Published: Thursday, November 9, 2017

When looking up measure in the dictionary, I was struck by one of the core definitions:

reach the required or expected standard; fulfill expectations

Admittedly, most of my work has had ambiguous or ill defined measures.  But as I am maturing as a leader, I have started looking for ways to measure what I am doing, either for myself, management, or the company.  Here are some lessons I am learning:

Anything can be measured

Don’t believe me, then check out the book “How To Measure Anything"!  This is a fantastic read that just gives plain common sense to measurement.  I now use ranges and confidence levels to communicate effectively as a measure.  For example, I was helping a couple of new developers come up to speed in the code base.  I started by asking them how long it would take to solve a problem that they knew nothing about.  After a couple of back and forth conversations, we were able to get a 90% confidence measure that it could be done between 1 and 3 days.  After all estimation is a measure.

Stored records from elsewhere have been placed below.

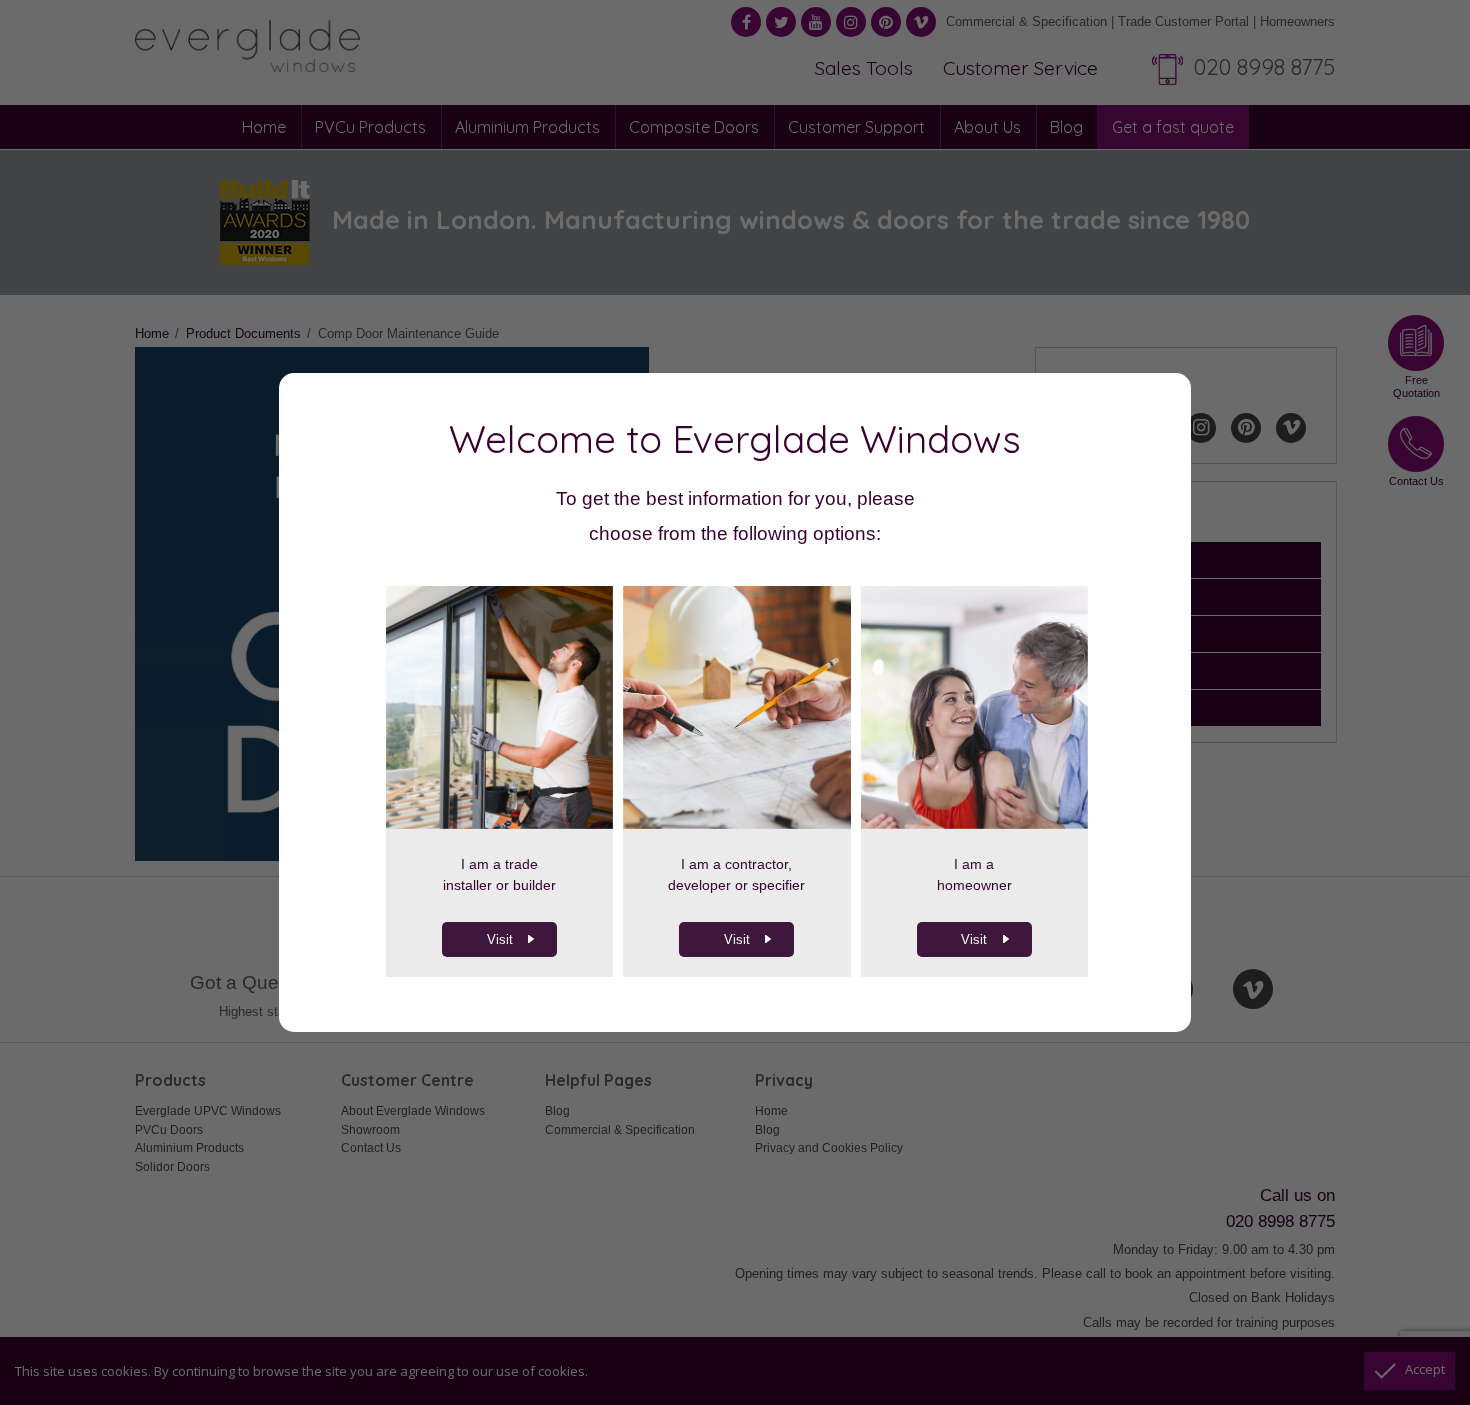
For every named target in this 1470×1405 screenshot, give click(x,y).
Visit (500, 939)
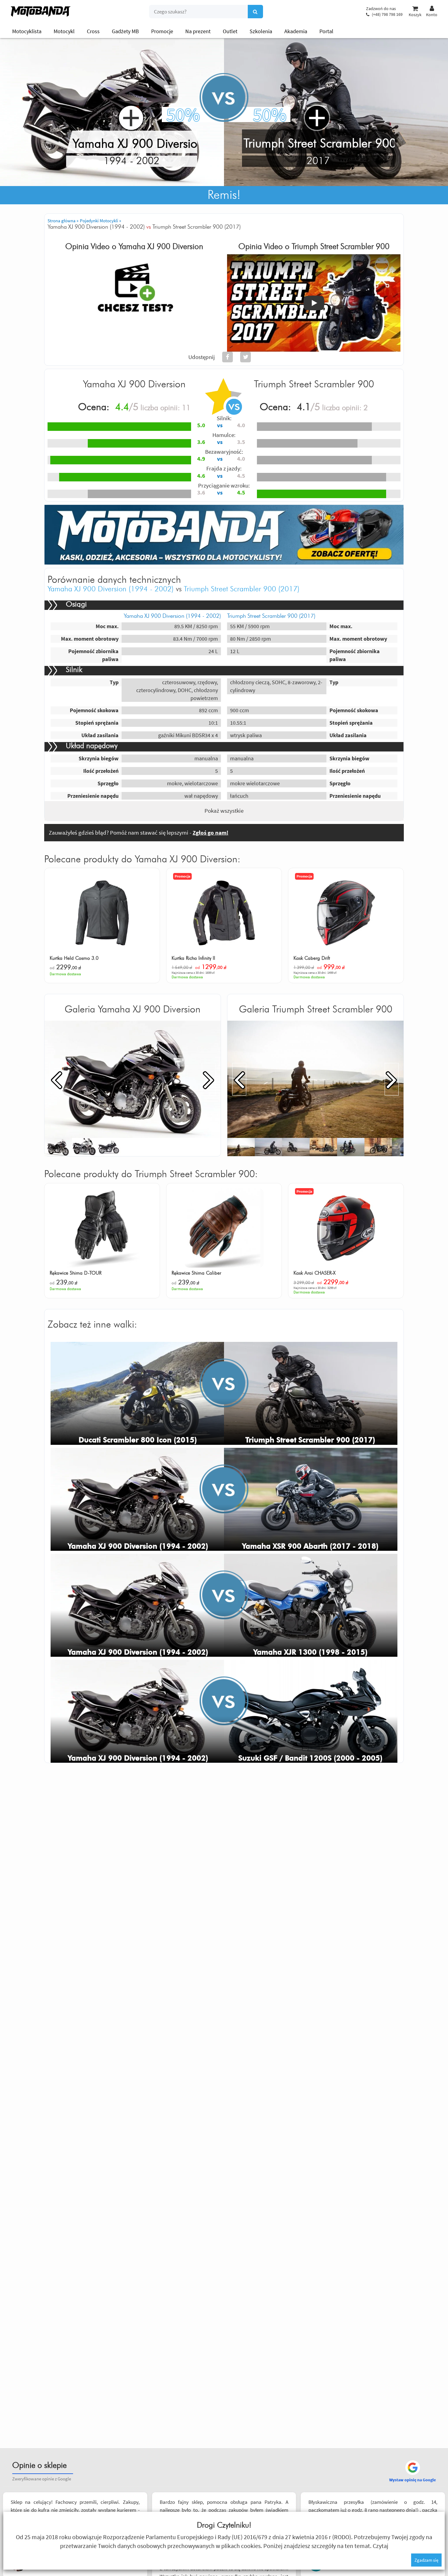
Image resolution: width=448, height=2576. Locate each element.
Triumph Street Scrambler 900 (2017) (242, 589)
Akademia (295, 31)
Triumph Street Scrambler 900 (340, 247)
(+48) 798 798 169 (387, 14)
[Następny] (209, 1079)
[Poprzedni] (56, 1079)
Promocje (162, 31)
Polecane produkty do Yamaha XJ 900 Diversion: (142, 859)
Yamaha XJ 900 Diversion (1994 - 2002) (111, 589)
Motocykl (64, 31)
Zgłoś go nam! (210, 832)
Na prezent (198, 31)
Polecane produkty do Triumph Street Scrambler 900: (151, 1174)
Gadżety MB (125, 31)
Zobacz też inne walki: (92, 1324)
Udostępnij (201, 357)
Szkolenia (261, 31)
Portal (326, 31)
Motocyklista (26, 31)
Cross (93, 31)
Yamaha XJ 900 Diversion (161, 247)
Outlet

What doesn’t get measured, usually doesn’t get done

Everyone can relate to this statement who has to spend dollars and commit people, especially when planning.  You may get away with measures not being set the first time, but the next time you ask for the appropriate resourcing, you probably won’t get it unless you show a measured success.  This is why a lot of projects fail.  The don’t start with thinking about how to measure success at the beginning and track to it.  Instead, fuzzy ideas of success permeate through projects or initiatives.  I have personally changed my work style to get answer to the following measure questions:

  • Defining measures of success
    • This also means defining the quality
  • Understanding how those measures are going to be tracked
  • Figuring out both Leading and Lagging indicators of success
  • What will it cost to measure and is it worth it

I hope you will take time to measure.